Harvested timber falls into one of four categories, in ascending order of value: pulpwood, stakewood, small sawlog (commonly called boxwood or palletwood), and large sawlog.
Generally, pulpwood is material of any size that is of inferior quality and which cannot meet the specifications of the other categories.
Stakewood must be straight, clean and is cut in lengths of 1.6m to a minimum top diameter of 7cm. Small sawlog must also be straight and clean, and is normally cut to either 2.5m or 3.1m lengths to a minimum top diameter of 14cm.

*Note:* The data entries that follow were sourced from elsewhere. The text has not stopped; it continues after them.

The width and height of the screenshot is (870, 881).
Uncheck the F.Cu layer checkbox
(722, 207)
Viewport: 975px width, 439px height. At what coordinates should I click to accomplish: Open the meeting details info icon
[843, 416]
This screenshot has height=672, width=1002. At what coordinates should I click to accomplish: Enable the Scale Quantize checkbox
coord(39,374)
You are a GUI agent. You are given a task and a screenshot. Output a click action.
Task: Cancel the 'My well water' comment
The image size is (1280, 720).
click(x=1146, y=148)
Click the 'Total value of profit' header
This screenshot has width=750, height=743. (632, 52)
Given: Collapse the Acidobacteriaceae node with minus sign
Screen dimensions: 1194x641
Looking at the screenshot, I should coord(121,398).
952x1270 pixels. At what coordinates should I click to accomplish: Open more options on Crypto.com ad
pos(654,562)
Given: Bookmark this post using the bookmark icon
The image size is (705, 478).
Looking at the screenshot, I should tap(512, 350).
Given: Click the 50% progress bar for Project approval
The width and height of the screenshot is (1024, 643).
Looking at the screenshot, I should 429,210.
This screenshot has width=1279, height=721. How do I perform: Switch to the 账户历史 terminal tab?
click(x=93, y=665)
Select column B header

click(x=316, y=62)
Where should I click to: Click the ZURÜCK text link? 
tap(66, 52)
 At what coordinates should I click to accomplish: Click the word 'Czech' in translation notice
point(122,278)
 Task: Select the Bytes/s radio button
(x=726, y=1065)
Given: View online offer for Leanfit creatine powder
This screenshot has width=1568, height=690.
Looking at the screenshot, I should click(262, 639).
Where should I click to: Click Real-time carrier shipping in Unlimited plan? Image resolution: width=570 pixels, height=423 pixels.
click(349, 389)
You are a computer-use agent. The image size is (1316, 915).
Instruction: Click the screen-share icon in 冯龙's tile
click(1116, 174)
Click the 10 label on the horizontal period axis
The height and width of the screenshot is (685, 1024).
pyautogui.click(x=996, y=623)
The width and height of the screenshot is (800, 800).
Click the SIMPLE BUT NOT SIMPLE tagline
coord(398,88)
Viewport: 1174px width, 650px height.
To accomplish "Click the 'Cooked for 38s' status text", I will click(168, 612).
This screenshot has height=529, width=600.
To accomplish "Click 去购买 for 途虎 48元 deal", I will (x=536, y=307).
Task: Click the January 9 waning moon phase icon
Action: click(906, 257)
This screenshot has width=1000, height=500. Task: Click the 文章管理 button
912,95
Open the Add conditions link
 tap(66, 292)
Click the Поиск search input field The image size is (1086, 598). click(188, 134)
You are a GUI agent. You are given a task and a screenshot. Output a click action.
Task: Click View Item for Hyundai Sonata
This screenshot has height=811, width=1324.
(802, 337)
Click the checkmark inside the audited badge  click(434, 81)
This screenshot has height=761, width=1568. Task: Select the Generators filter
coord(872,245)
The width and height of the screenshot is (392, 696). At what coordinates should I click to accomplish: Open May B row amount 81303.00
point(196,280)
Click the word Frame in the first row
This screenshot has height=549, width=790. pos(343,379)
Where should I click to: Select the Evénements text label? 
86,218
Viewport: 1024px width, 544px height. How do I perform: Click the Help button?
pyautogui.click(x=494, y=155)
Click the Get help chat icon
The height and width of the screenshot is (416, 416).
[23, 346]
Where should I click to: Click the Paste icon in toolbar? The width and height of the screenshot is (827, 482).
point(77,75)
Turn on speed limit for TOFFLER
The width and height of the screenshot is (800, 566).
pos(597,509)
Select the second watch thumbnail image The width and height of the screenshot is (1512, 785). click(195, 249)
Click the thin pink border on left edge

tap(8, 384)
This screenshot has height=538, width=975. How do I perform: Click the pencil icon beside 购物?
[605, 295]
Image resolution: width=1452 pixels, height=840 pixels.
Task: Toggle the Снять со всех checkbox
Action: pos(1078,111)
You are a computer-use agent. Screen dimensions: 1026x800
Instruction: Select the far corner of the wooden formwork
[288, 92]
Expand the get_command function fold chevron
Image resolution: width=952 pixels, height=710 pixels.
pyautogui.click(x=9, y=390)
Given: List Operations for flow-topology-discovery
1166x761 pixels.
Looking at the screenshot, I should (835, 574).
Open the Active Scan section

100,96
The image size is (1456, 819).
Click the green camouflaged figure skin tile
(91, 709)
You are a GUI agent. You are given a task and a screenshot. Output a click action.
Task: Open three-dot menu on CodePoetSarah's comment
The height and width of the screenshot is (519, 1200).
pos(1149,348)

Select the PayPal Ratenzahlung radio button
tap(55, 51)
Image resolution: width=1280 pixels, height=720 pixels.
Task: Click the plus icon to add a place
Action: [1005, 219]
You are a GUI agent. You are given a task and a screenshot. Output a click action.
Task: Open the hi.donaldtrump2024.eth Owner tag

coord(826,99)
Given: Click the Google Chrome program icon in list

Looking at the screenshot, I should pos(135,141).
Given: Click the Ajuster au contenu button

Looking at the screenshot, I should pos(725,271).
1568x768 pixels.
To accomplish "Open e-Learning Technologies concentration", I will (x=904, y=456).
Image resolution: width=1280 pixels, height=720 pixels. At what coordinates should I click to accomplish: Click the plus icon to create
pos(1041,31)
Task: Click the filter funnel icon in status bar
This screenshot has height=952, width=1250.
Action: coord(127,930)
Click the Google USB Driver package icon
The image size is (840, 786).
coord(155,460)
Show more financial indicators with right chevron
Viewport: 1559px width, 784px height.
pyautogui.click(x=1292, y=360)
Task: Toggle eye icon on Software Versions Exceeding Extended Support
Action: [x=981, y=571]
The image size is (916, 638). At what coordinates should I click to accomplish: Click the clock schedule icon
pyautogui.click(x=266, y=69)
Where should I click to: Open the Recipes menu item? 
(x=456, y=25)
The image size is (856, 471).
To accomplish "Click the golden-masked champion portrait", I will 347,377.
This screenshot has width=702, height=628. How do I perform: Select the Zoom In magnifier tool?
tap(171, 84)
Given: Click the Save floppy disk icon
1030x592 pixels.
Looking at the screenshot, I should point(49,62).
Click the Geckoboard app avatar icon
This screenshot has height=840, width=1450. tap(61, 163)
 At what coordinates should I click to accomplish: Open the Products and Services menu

Large sawlog, which in practice is only harvested from subsequent thinnings and clearfell, is cut in varying lengths according to the mill's requirements -- typically 4.9m -- and normally to a top diameter of 20cm, though occasionally it is possible to negotiate a slightly lower large sawlog price to a top diameter of just 16cm. The timber market is notoriously cyclical, so prices fluctuate considerably. At present, prices across the board are good, despite the recession.
A first thinning will yield mostly pulpwood, stakewood and some small sawlog, depending on the size of the material, so these are the markets to aim for when negotiating with buyers.
Fortunately, with the growing demand for wood to be used as fuel, the market for pulpwood has expanded considerably and the dependence on the pulp mills (eg, Medite in Clonmel and Smartply in Waterford) has correspondingly decreased.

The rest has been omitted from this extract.